• **Entries for locating text and elements**
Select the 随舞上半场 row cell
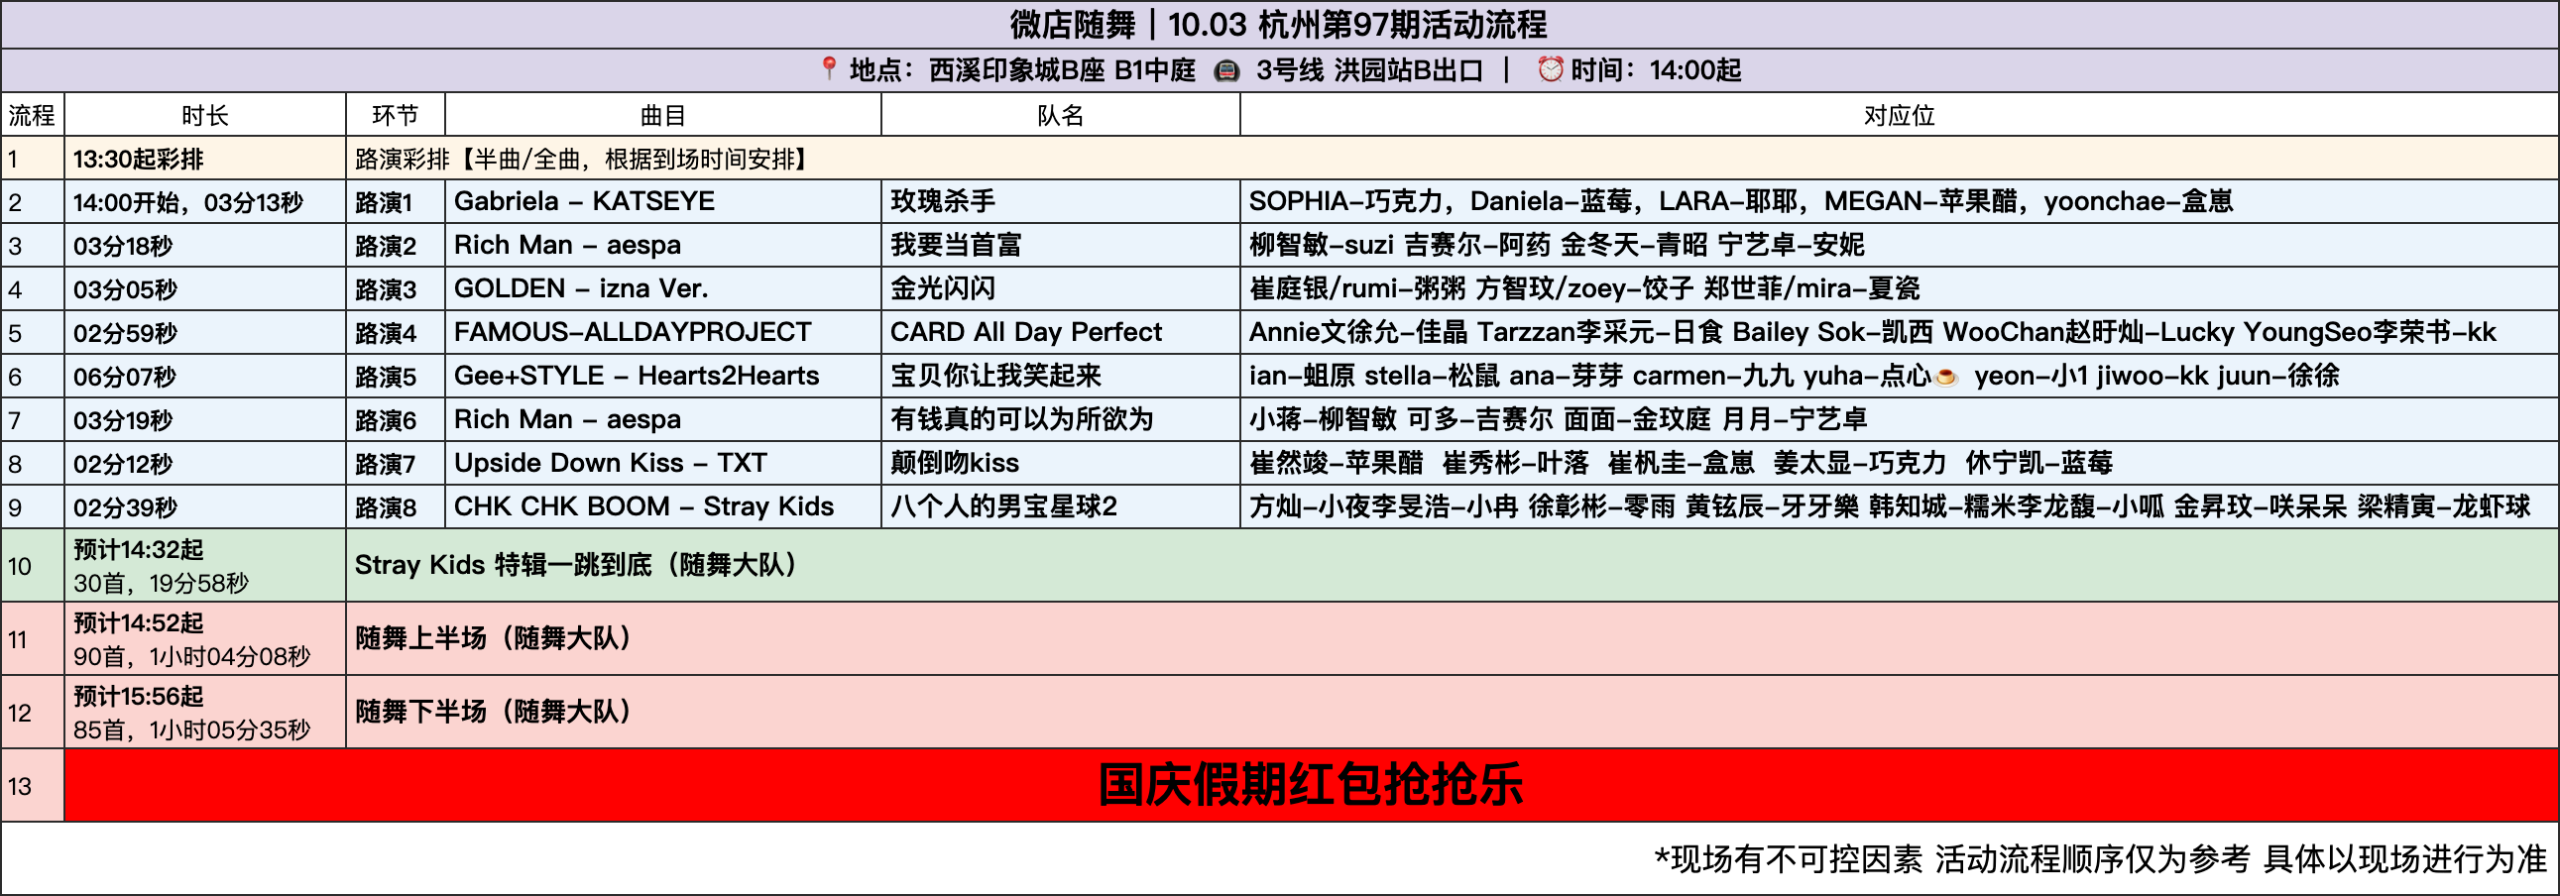2560x896 pixels. point(1450,638)
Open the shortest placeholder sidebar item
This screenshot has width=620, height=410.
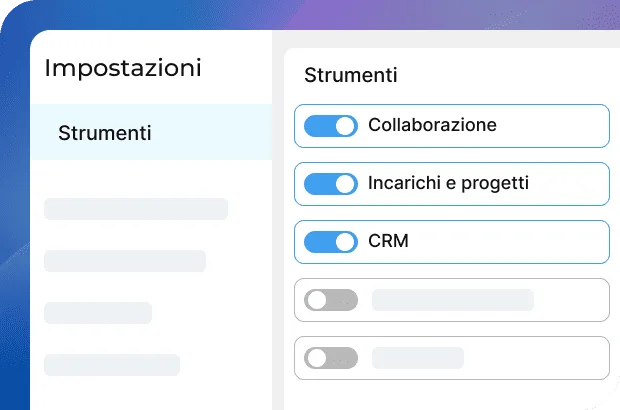98,313
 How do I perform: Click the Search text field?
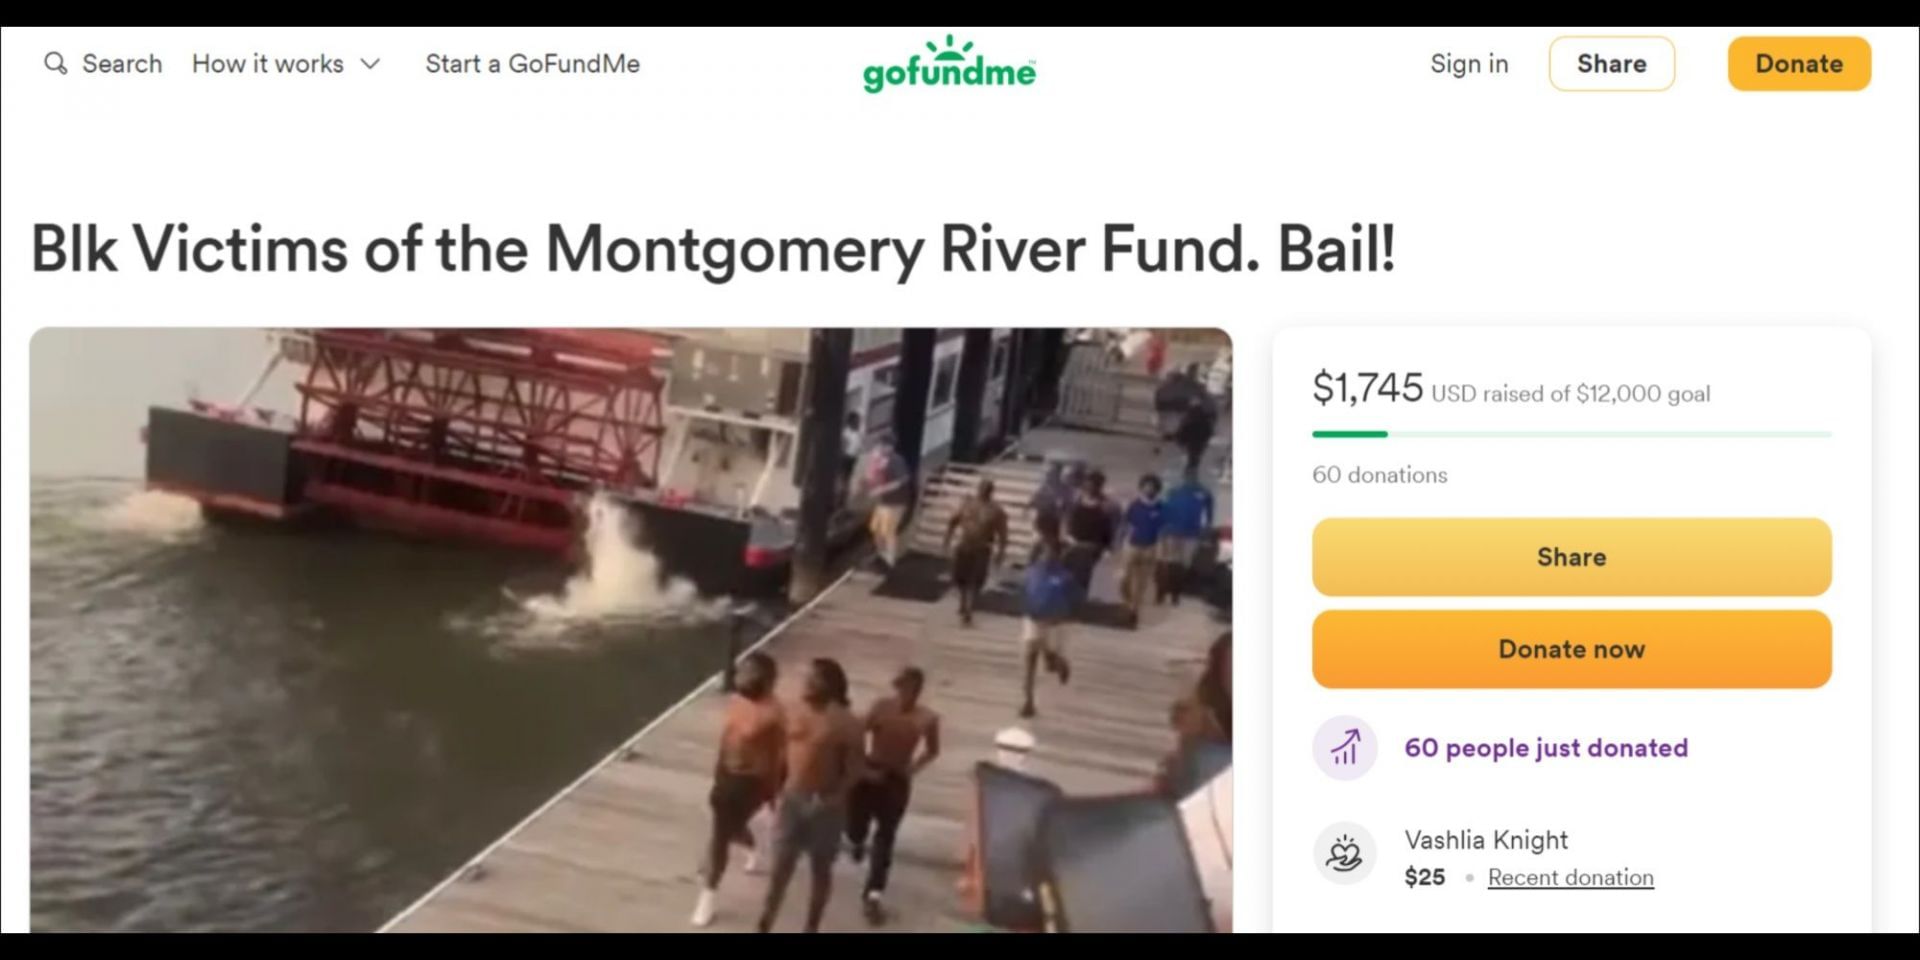coord(122,64)
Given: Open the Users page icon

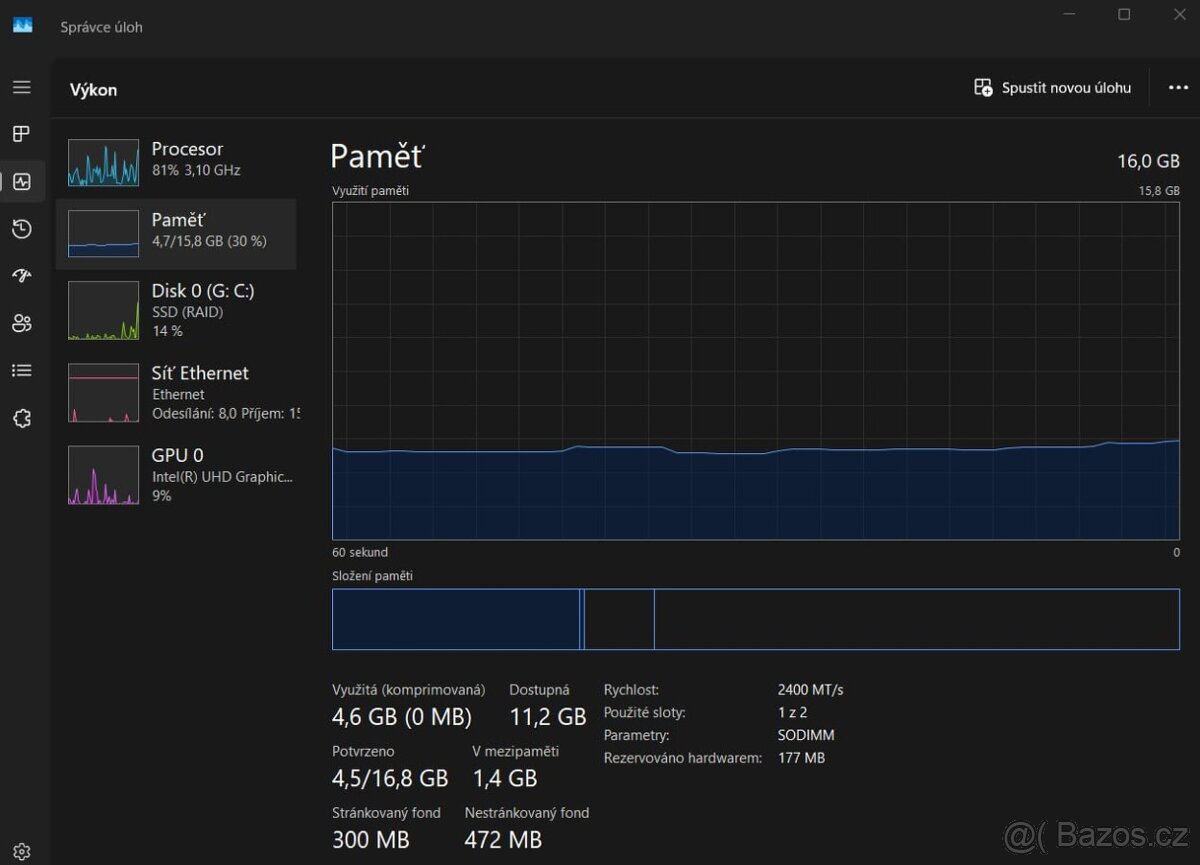Looking at the screenshot, I should pyautogui.click(x=22, y=323).
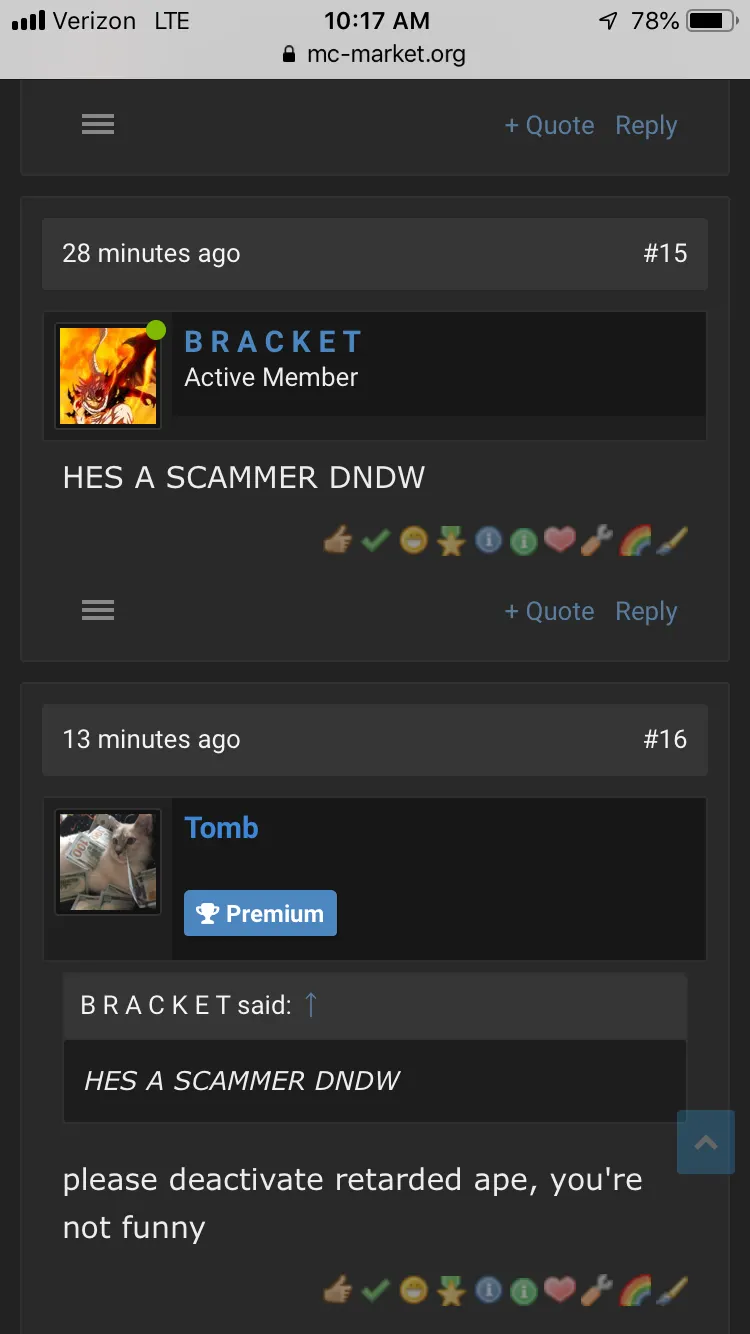Tap mc-market.org address bar
750x1334 pixels.
click(x=375, y=54)

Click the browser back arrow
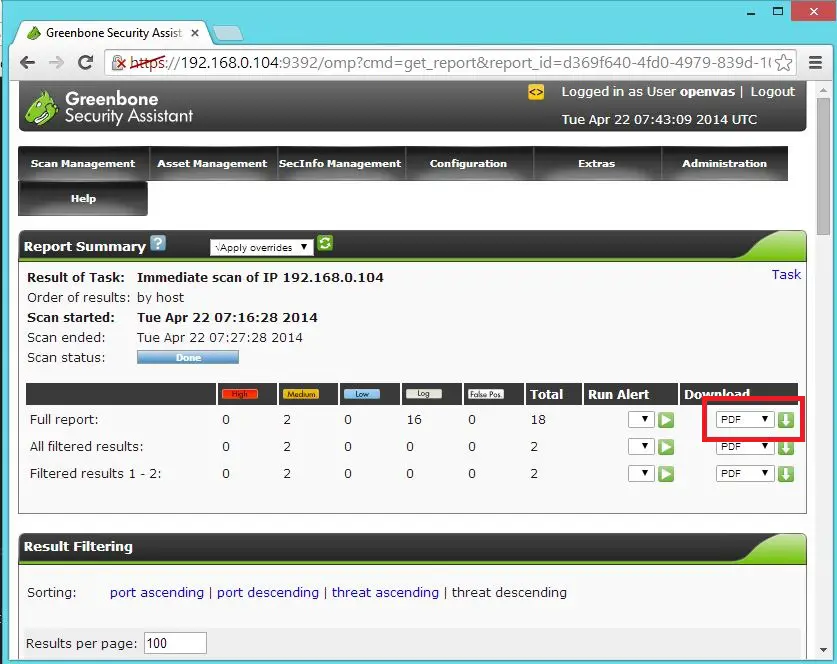pos(28,63)
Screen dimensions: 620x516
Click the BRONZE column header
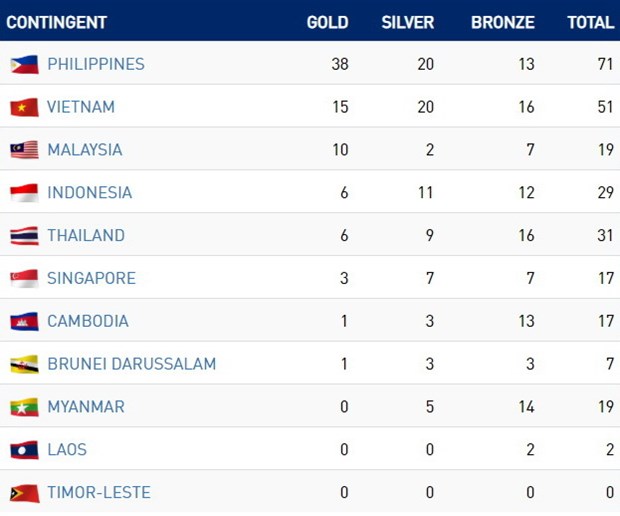[x=502, y=22]
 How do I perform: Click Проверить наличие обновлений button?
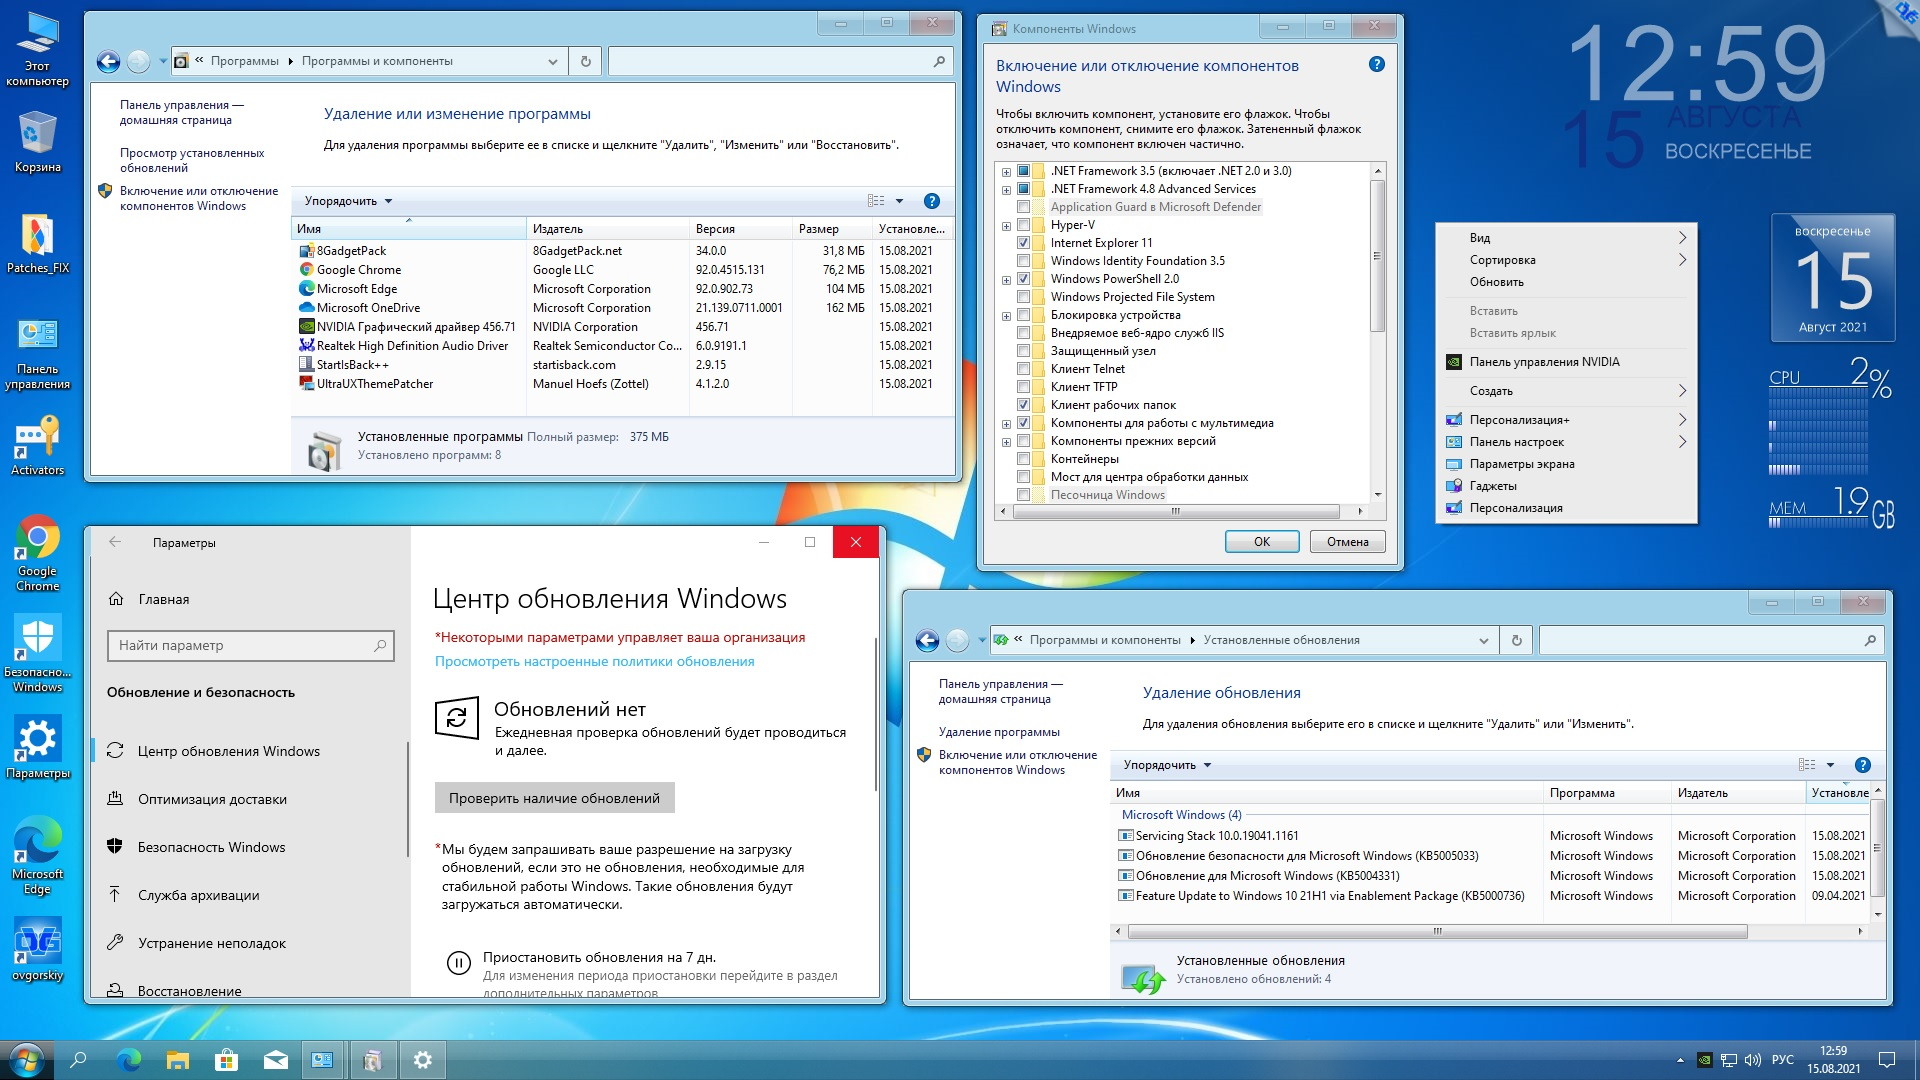[x=554, y=798]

• **Problem statement**
Return all of the lines above word for word, leaving out the pictures.

• **Task result**
Select the 随舞上半场 row cell
2560x896 pixels. point(1450,638)
Open the shortest placeholder sidebar item
This screenshot has width=620, height=410.
98,313
 How do I perform: Click the Search text field?
coord(122,64)
Given: Open the Users page icon

Looking at the screenshot, I should pyautogui.click(x=22, y=323).
Tap mc-market.org address bar
750x1334 pixels.
click(x=375, y=54)

Click the browser back arrow
pos(28,63)
Screen dimensions: 620x516
Click the BRONZE column header
[x=502, y=22]
 How do I perform: Click Проверить наличие обновлений button?
[x=554, y=798]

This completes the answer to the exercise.